Migrants on their way to Britain? Increasing numbers of immigrants are pushing up population levels and could help them reach almost 110 million by 2081
By STEVE DOUGHTY
The population of Britain could soar to more than 100million in just over 60 years’ time, figures prepared by Whitehall experts showed yesterday.
Their calculations set out the huge increase in numbers if migration continues at sky-high levels, birthrates continue to rise, and life expectancy keeps on going up.
Their figures outstripped all previous predictions and said that the population will shoot up from the present level of just over 60million to hit 100million in the late 2060s.
By 2081, 74 years from now, the population will have almost doubled to just under 109million, they said.
The projections by the Government Actuary’s Department, a specialist organisation operating under the wing of the Treasury, say what will happen if the upward pressure on population continues at the highest possible levels.
They compare their figures with a prediction from the Government’s Office for National Statistics which says the most likely size of the population in 2051 is 77million. The new projections say the figure may be over 90million by then.
Predictions of even greater population increases come in a week when teachers and Health Service workers have been warning of growing difficulties because of population pressures.
Migration, which brings the greatest upward push on the population, is at the centre of concern over the need for more housing, transport, schools and hospitals to cope with growing numbers.
Local authorities are protesting that existing population figures do not reflect real numbers.
The new figures also embarrassed ministers, who have been caught out repeatedly in errors over the real impact of immigration.
Home Office immigration minister Liam Byrne told MPs yesterday that the highest possible level of the population in 2081 was 91million – nearly 18million short of the numbers being published in Whitehall as he spoke.
Home Office officials said Mr Byrne had been using estimates that took into account high migration, but not high birthrates or fast-rising life expectancy.
The minister’s admission came during a hearing on immigration conducted by the home affairs select committee.
Several members of the committee expressed concern at the impact of migration on public services such as schools, housing and crime.
Despite their concerns, Mr Byrne insisted that migration continued to have “enormous economic benefits” and cited figures suggesting that overseas workers were adding £6 billion a year to British national output.
The scale of the new estimates suggests population increases in this century will match those of the industrial revolution during the 19th century.
The population doubled from 20million to 41million in 80 years between 1821 and 1901. But in more than 100 years since 1901, numbers have gone up by just 50 per cent.
The figures from the Actuary’s Department brought warnings from migration think-tanks and opposition politicians.
Sir Andrew Green of Migrationwatch said: “This is a sharp reminder of what could happen to our population during this century if the Government fails to take action very soon to bring a halt to mass immigration.
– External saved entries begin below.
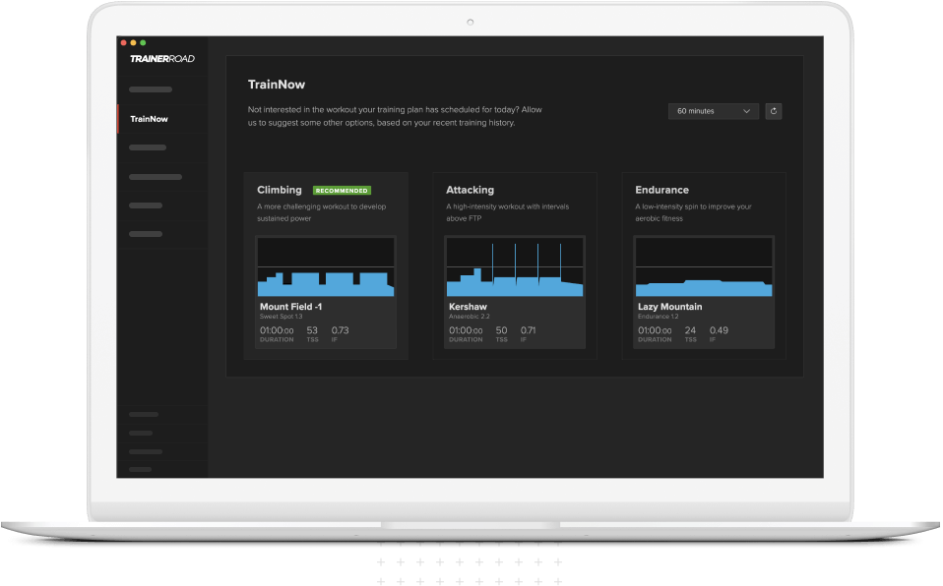Click the RECOMMENDED badge on the Climbing card

(343, 189)
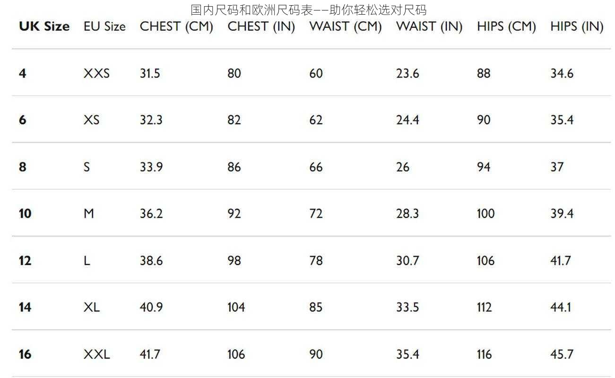This screenshot has width=615, height=378.
Task: Click the XS size cell
Action: click(92, 120)
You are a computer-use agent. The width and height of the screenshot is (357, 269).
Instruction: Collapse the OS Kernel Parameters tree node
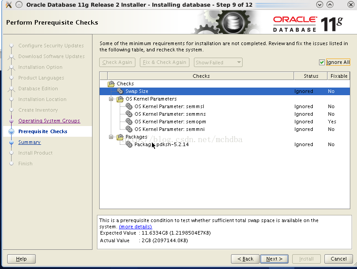111,99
“They have consistently underestimated the scale of immigration. They have had to raise their assumptions of future net immigration six times since 1997. We cannot afford mistakes of this kind.”
Current Government assumptions say net immigration – the number of who come to live in Britain minus the number who emigrate – is likely to go on at 190,000 a year. The estimate was raised this autumn from 145,000.
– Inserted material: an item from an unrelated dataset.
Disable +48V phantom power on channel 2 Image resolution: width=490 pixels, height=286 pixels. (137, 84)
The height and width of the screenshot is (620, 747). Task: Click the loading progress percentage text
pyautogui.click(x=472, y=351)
But the high-level estimates from the Actuary’s Department take into account possible net immigration of 250,000 a year. This is about the level recorded by Whitehall in 2004, when figures put net immigration at 244,000.
In 2006, official figures said net immigration was 191,000.
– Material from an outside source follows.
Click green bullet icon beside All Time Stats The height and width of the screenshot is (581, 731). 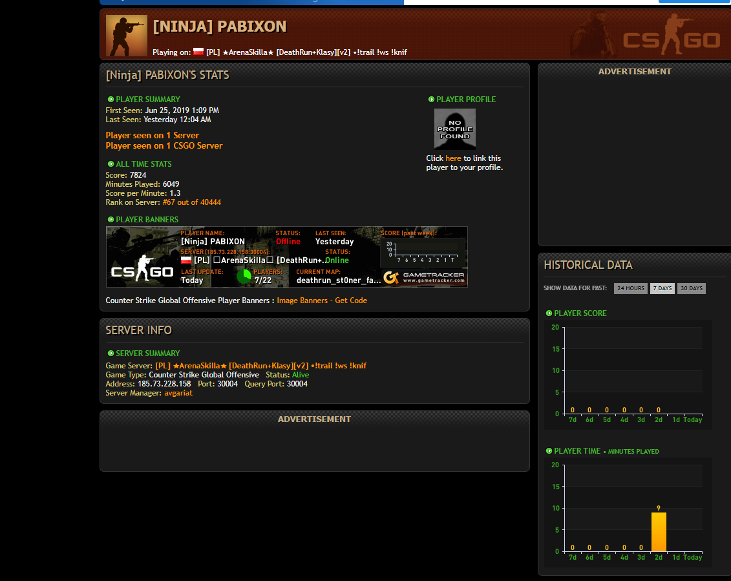point(111,164)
The Actuary’s Department also reckoned birthrates will increase. Its high estimates expect women to have 2.04 children each, instead of the 1.84 at present.
Birthrates are currently rising fast thanks to higher numbers of children born to recently arrived migrants. In 2001, the rate was 1.63 children for each woman.
The new projections also rely on life expectancy improving at a rate of 2 per cent each year. That would mean that a man would live to 84.7 as opposed to 77.3 now, and a woman to 87.5 instead of 81.7.
The Actuary’s Department said that at the lowest possible estimates, the population towards the end of this century will be little higher than it is now. That prediction relies on the lowest birthrate prediction, a much lower improvement in life expectancy, and low-level immigration.
Influx of Eastern Europeans is unabated
The record influx of migrants from Eastern Europe shows no sign of stopping – with thousands who initially headed to Ireland moving here, a Bank of England expert said last night.
Professor David Blanchflower told the Lords Economic Affairs Committee that migrants who arrived alone from countries such as Poland were now bringing over their families.
He also said Eastern Europeans who at first headed to Ireland could soon flock to Britain, where there is more readily available building work.
There are more than 80,000 Eastern Europeans in the Republic. As a result, he said, the Office for National Statistics’ prediction of migrants swelling the population by around 190,000 every year would prove accurate. This was only recently upgraded from 145,000.
Professor Blanchflower, a member of the bank’s Monetary Policy Committee, also said the arrival of Eastern Europeans had forced down the wages of British workers by reducing the average pay rise.